Department of Psychiatry, University of Oxford, Oxford, United Kingdom.
Swansea University Medical School, Swansea University, Swansea, United Kingdom.
Eur J Epidemiol. 2023 Feb;38(2):179-187. doi: 10.1007/s10654-022-00916-y. Epub 2023 Jan 7.
Research-ready data (data curated to a defined standard) increase scientific opportunity and rigour by integrating the data environment. The development of research platforms has highlighted the value of research-ready data, particularly for multi-cohort analyses. Following stakeholder consultation, a standard data model (C-Surv) optimised for data discovery, was developed using data from 5 population and clinical cohort studies. The model uses a four-tier nested structure based on 18 data themes selected according to user behaviour or technology. Standard variable naming conventions are applied to uniquely identify variables within the context of longitudinal studies. The data model was used to develop a harmonised dataset for 11 cohorts. This dataset populated the Cohort Explorer data discovery tool for assessing the feasibility of an analysis prior to making a data access request. Data preparation times were compared between cohort specific data models and C-Surv.It was concluded that adopting a common data model as a data standard for the discovery and analysis of research cohort data offers multiple benefits.
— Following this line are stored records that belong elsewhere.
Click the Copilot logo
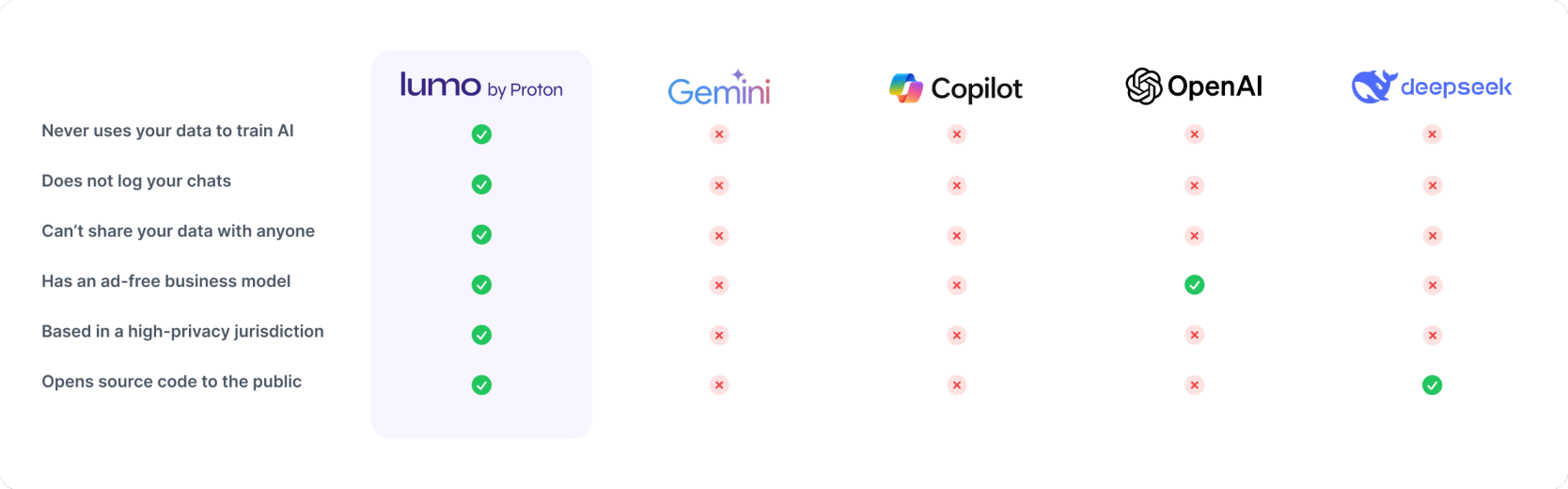 tap(956, 88)
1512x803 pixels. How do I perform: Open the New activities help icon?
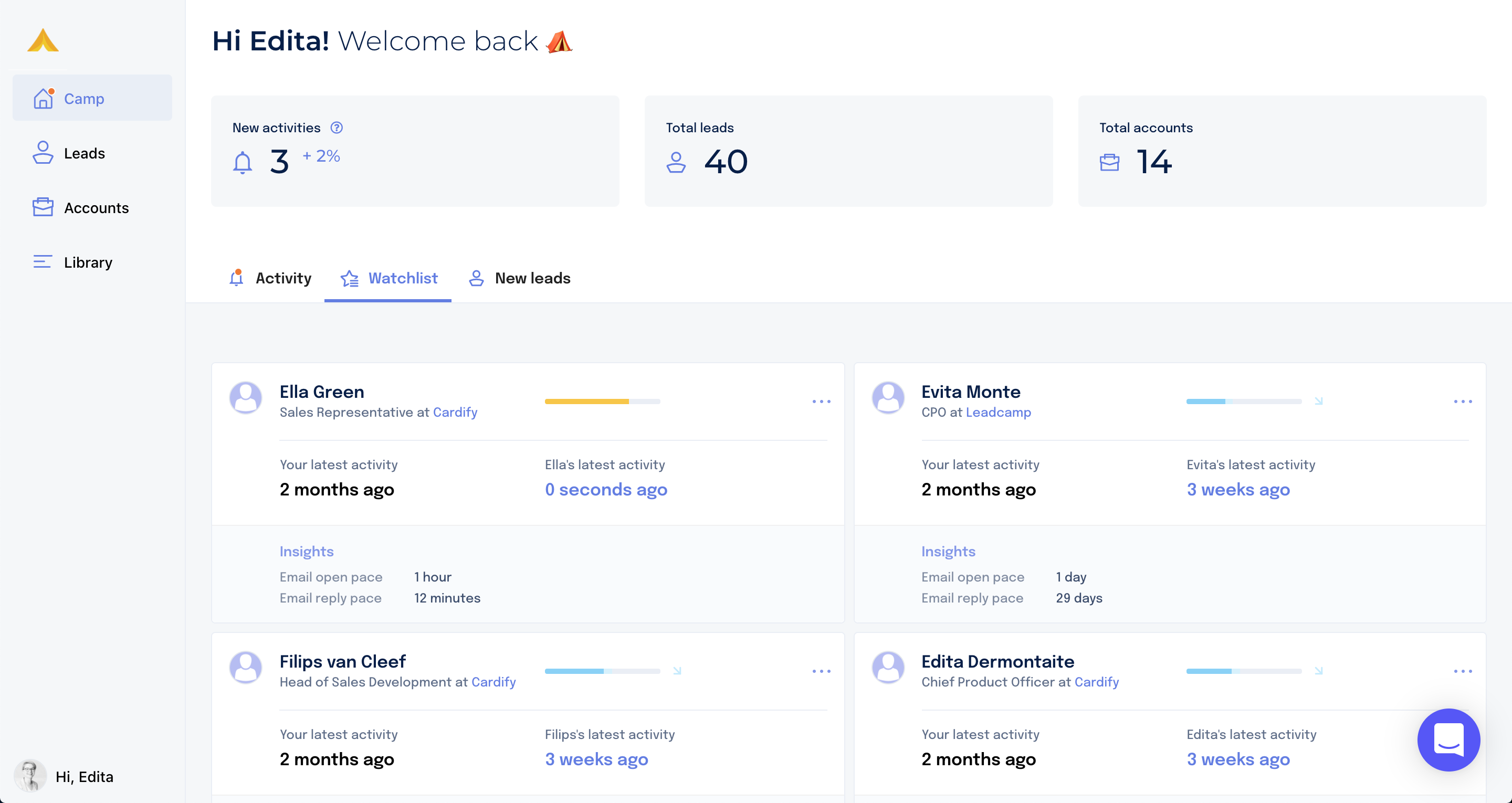point(337,128)
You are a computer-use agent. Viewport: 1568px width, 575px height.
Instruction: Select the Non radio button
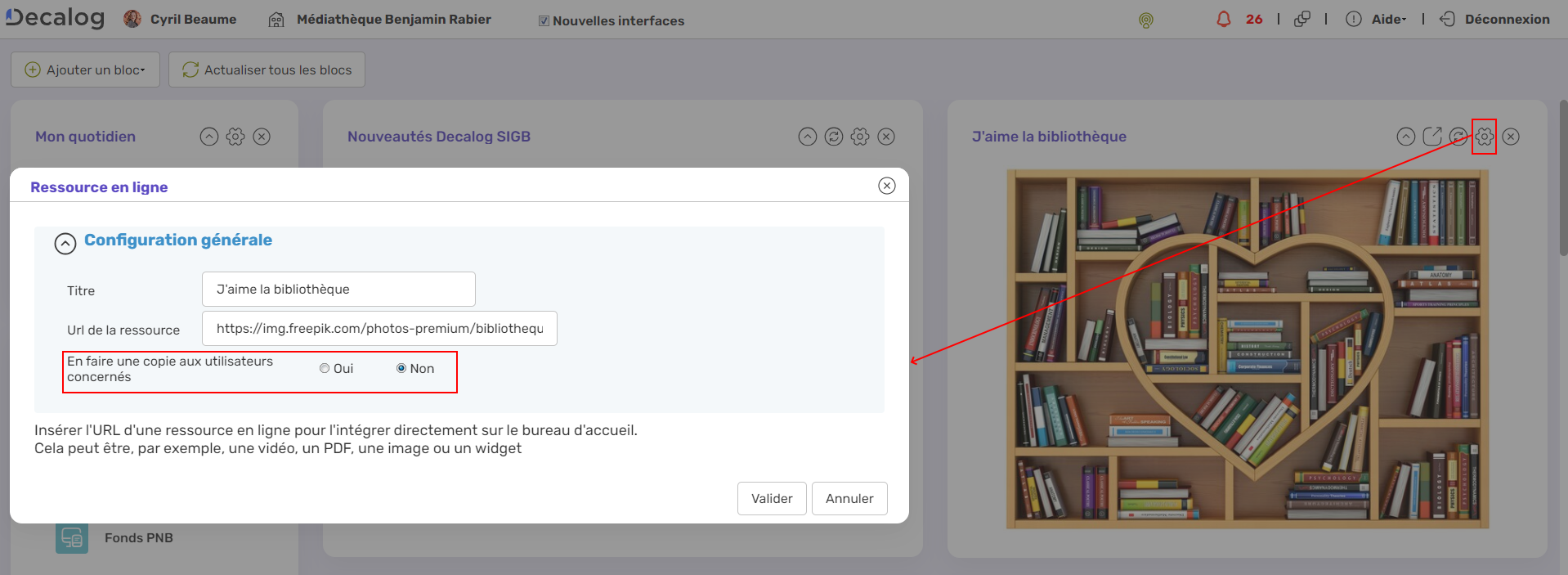point(401,369)
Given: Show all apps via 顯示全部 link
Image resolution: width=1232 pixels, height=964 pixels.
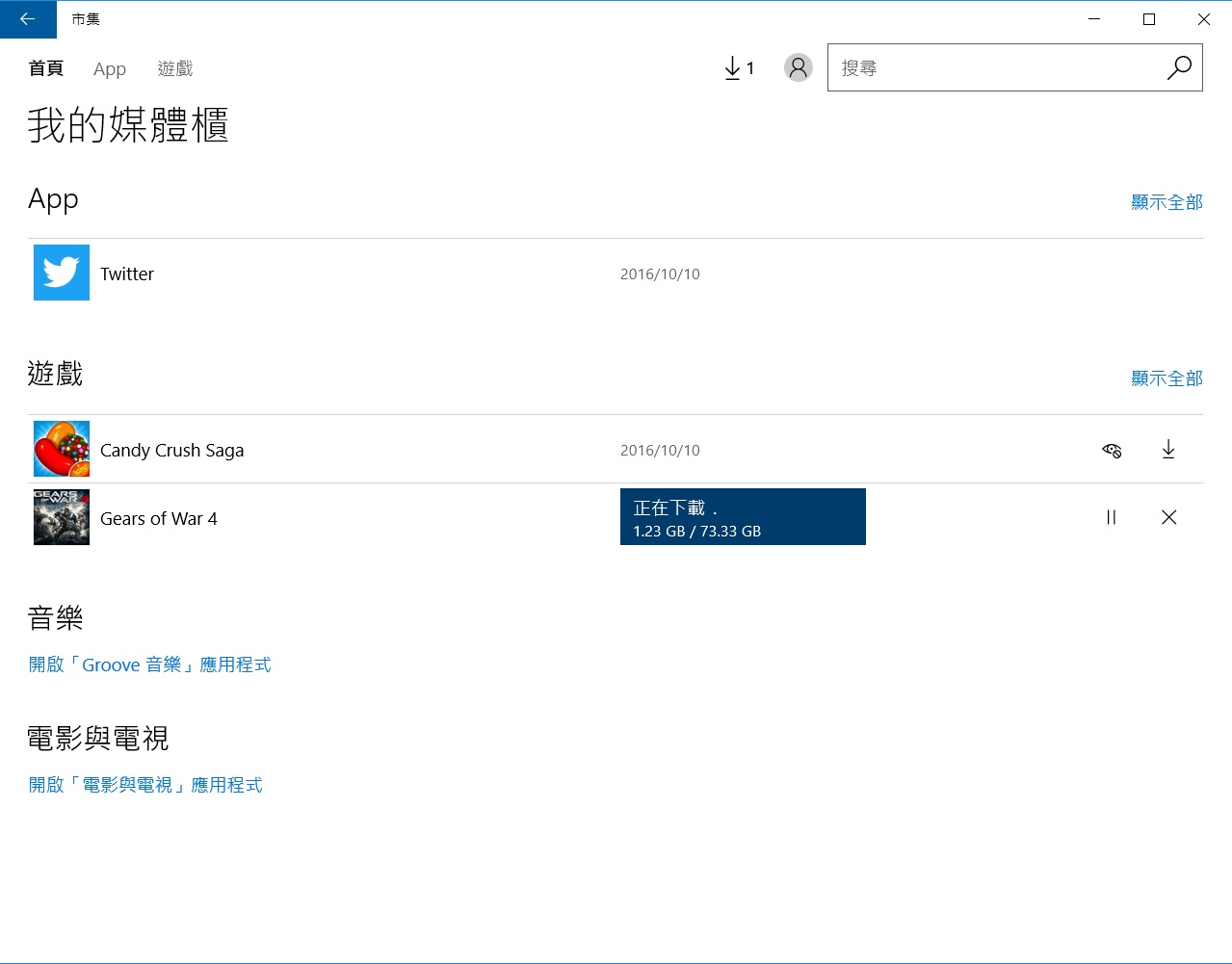Looking at the screenshot, I should (x=1166, y=202).
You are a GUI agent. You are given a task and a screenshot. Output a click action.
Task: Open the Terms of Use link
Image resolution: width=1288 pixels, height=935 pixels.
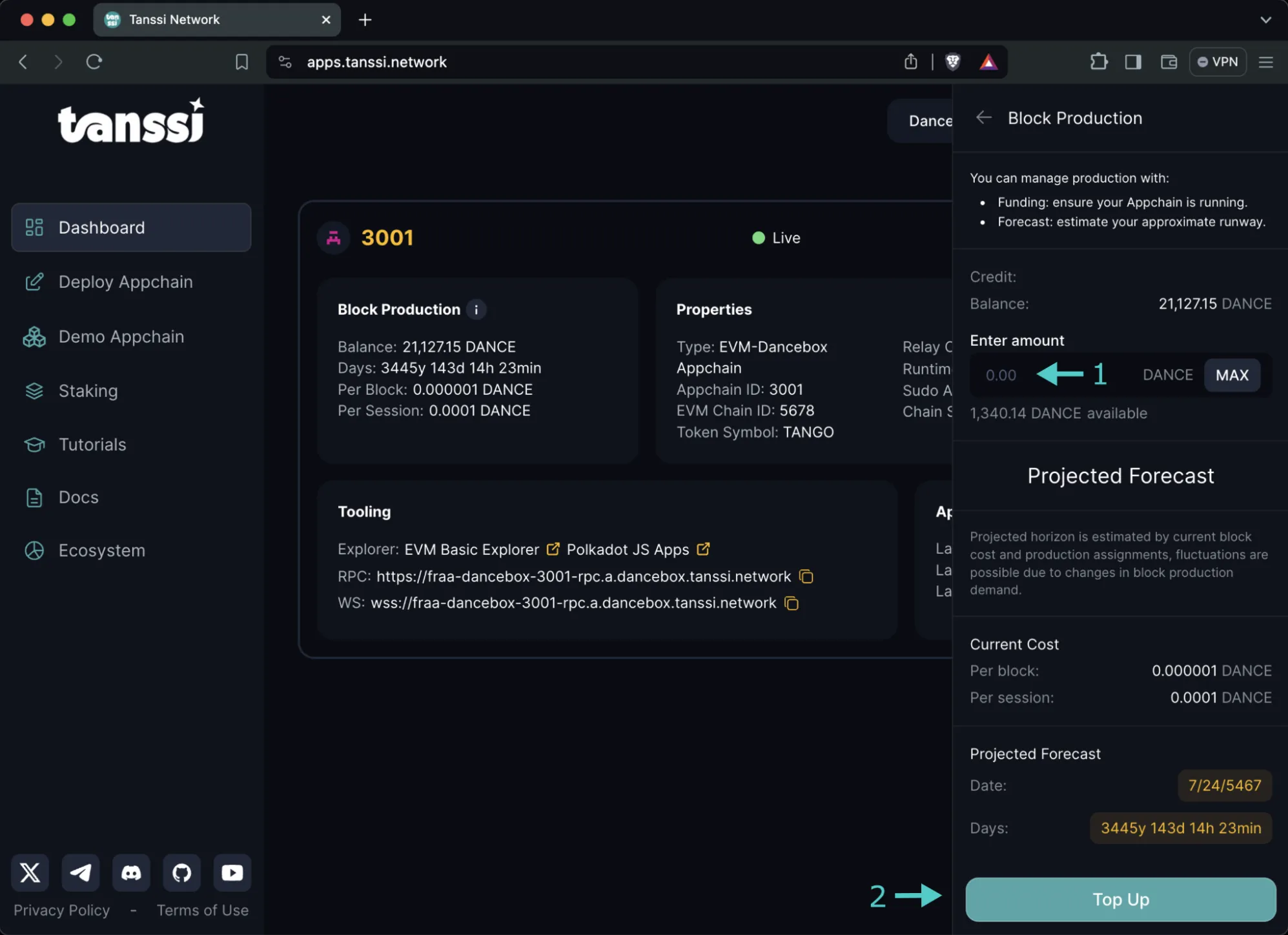(x=203, y=910)
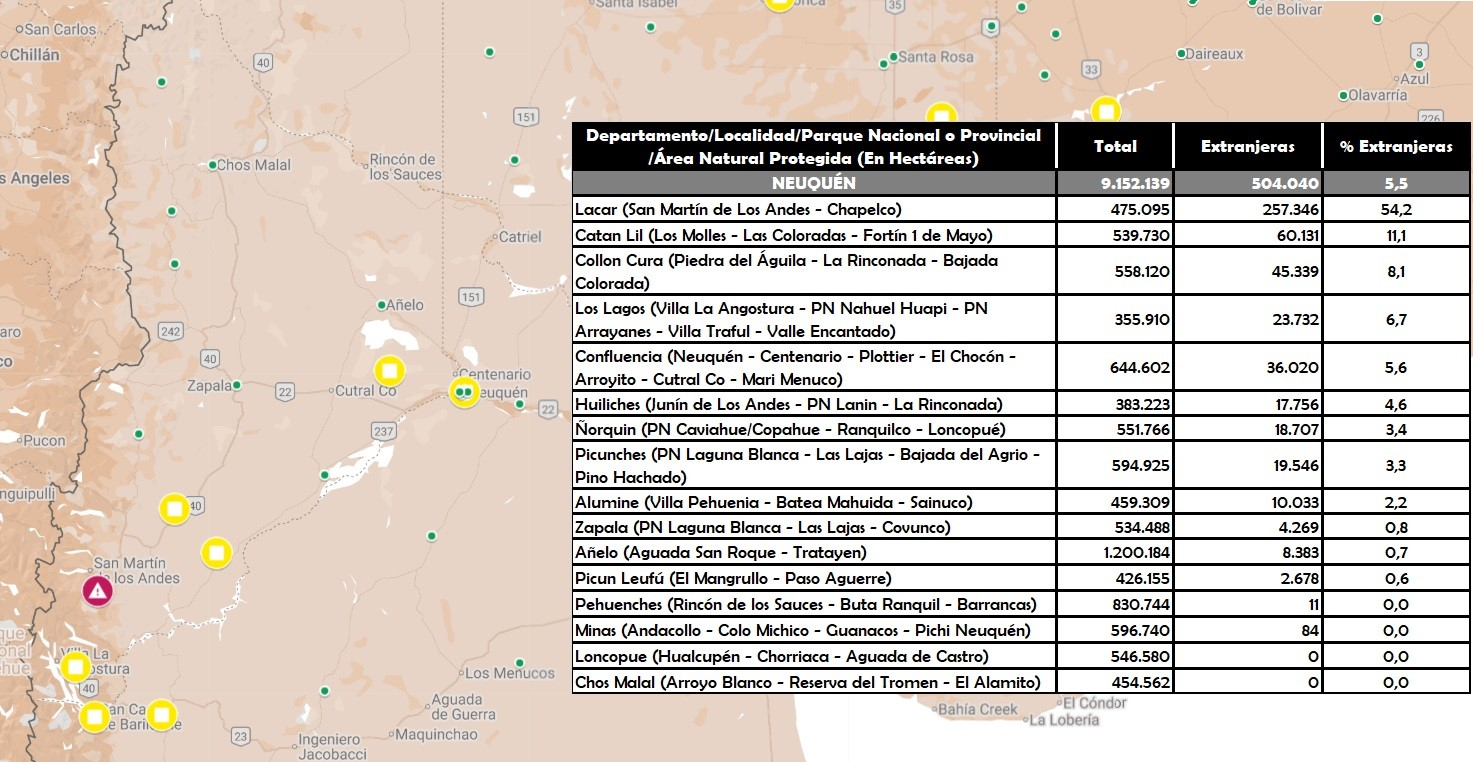Click the Lacar department row
Viewport: 1473px width, 762px height.
pyautogui.click(x=1021, y=209)
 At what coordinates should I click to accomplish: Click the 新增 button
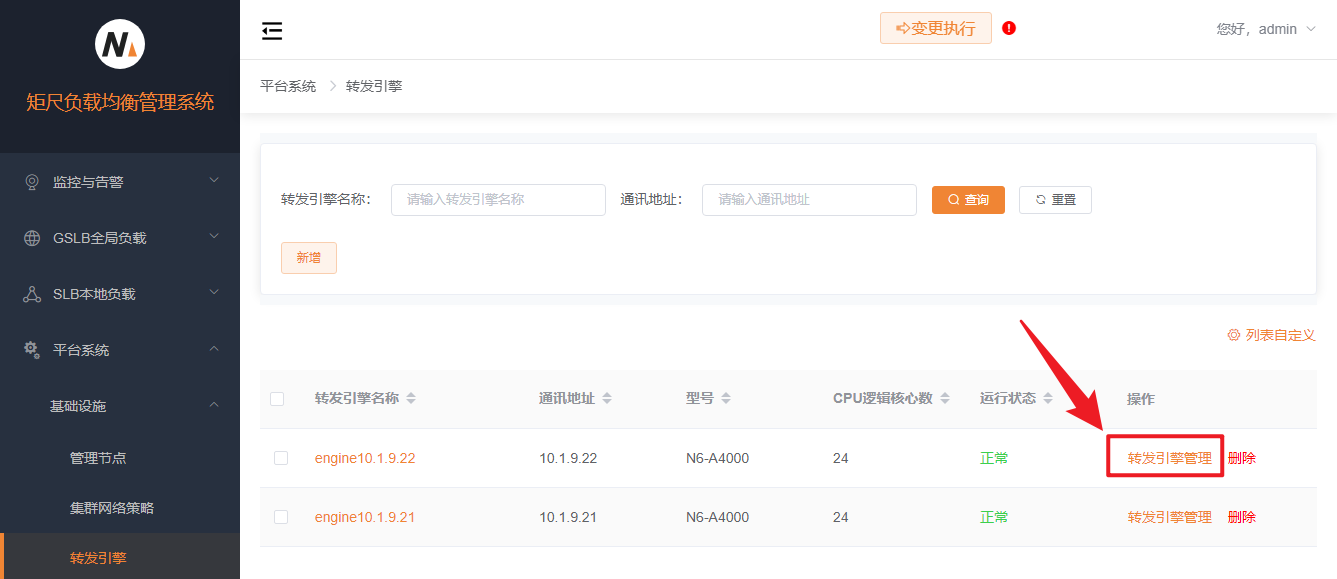coord(308,257)
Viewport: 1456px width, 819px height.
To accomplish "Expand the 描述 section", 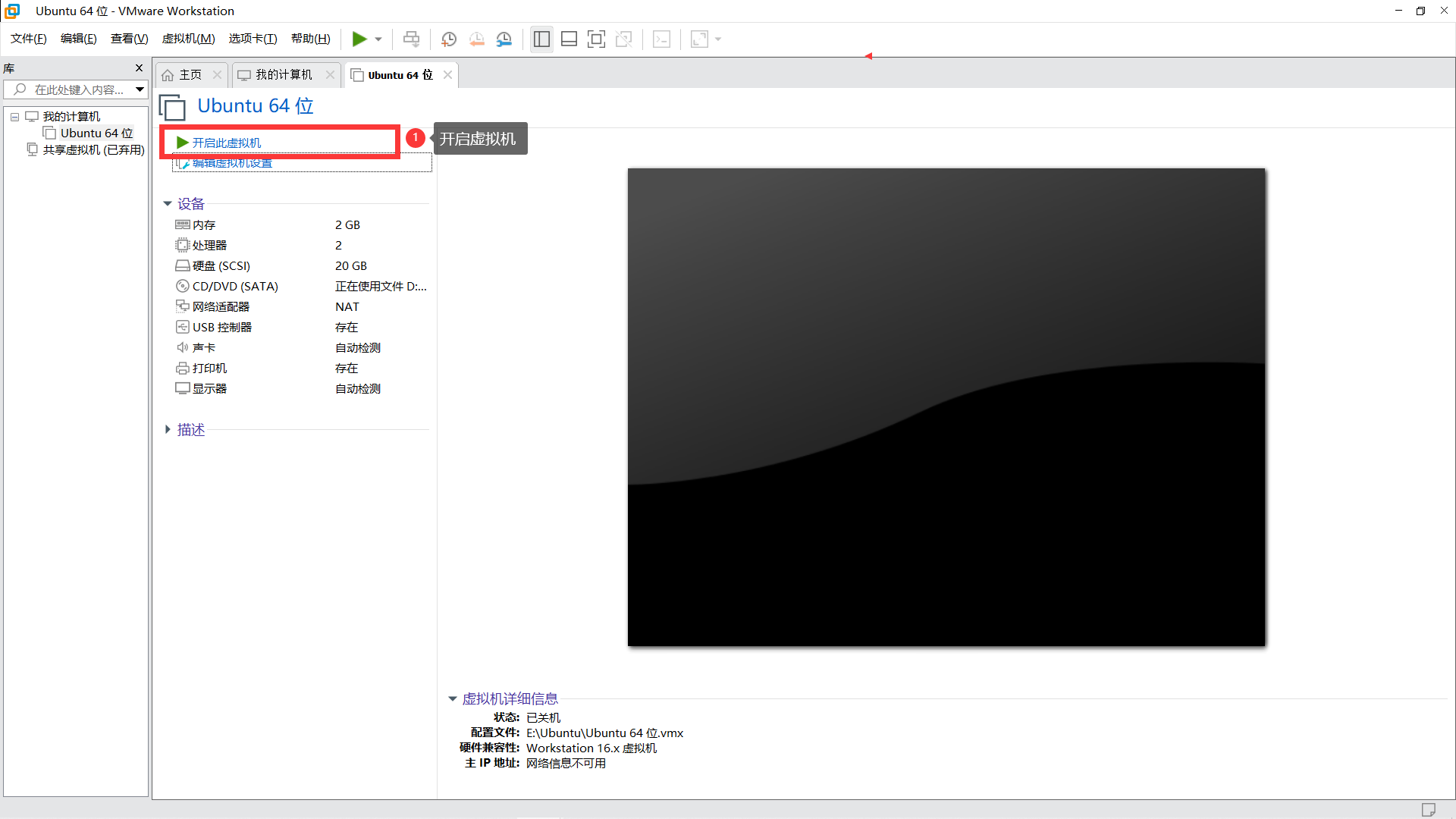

研究就绪数据(经过定义的标准进行整理的数据)通过整合数据环境,增加了科学机会和严谨性。研究平台的发展凸显了研究就绪数据的价值,特别是对于多队列分析。在利益相关者协商后,使用来自 5 个人群和临床队列研究的数据,开发了一个针对数据发现优化的标准数据模型 (C-Surv)。该模型使用基于根据用户行为或技术选择的 18 个数据主题的四层嵌套结构。标准变量命名约定应用于在纵向研究的上下文中唯一标识变量。该数据模型用于为 11 个队列开发一个协调数据集。该数据集填充了 Cohort Explorer 数据发现工具,用于在提出数据访问请求之前评估分析的可行性。比较了特定于队列的数据模型和 C-Surv 之间的数据准备时间。得出的结论是,采用通用数据模型作为研究队列数据的发现和分析的数据标准具有多种好处。